== What you are asked to do ==
Within the material below, find each line bearing the word "Click" and present it.
═════ Provided information
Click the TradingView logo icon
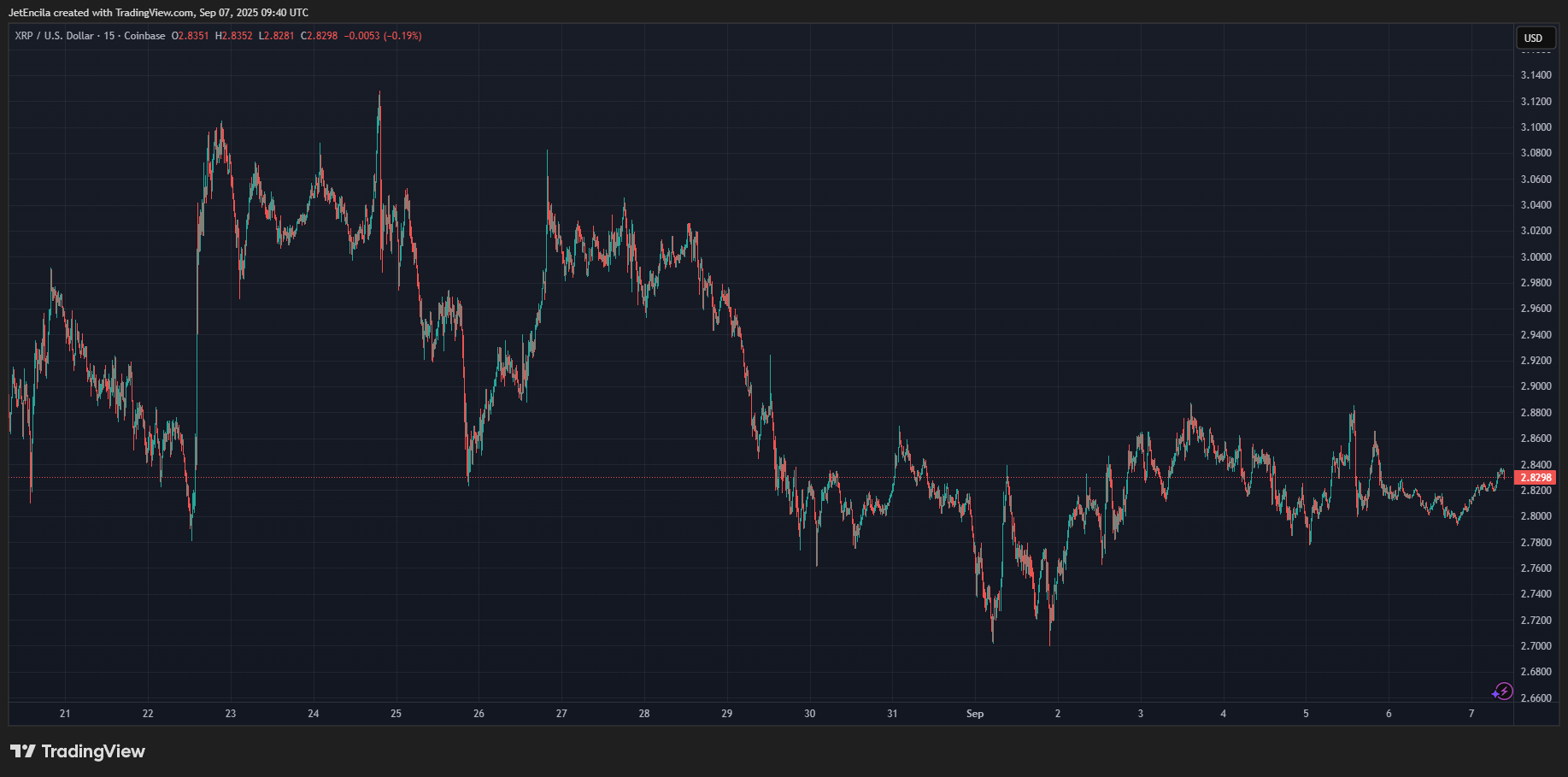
══════════
═════ Provided information
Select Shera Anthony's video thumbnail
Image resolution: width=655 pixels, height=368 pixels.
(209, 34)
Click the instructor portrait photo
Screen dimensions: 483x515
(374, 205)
══════════
═════ Provided information
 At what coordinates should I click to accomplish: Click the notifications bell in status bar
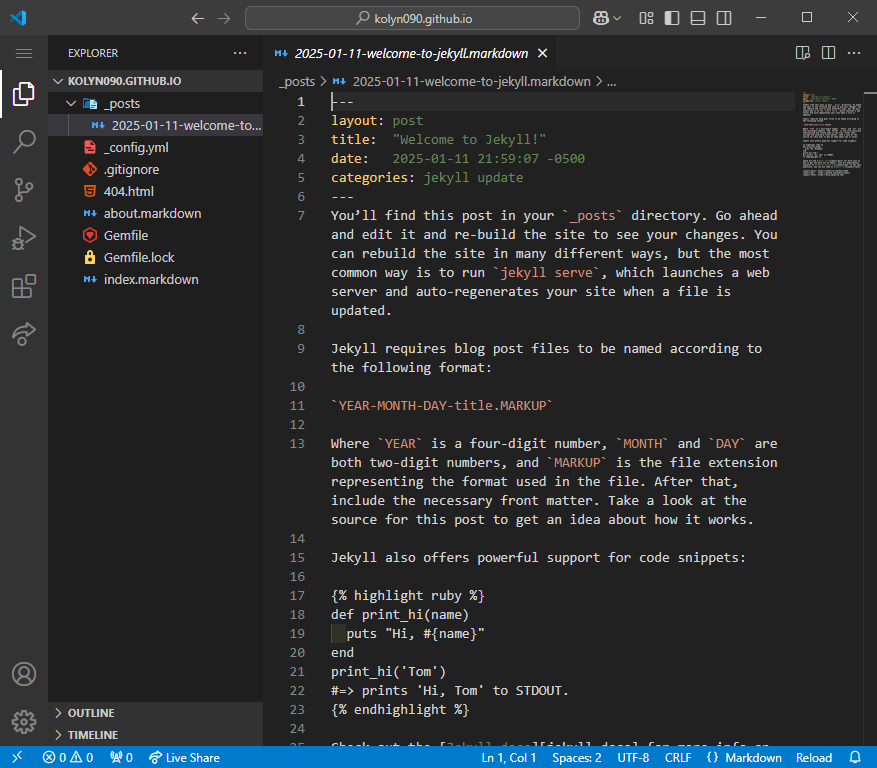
══════════
== Response for this exercise ==
Click the TradingView logo icon
Click the instructor portrait photo
 At what coordinates should I click to accomplish: Click the notifications bell in status bar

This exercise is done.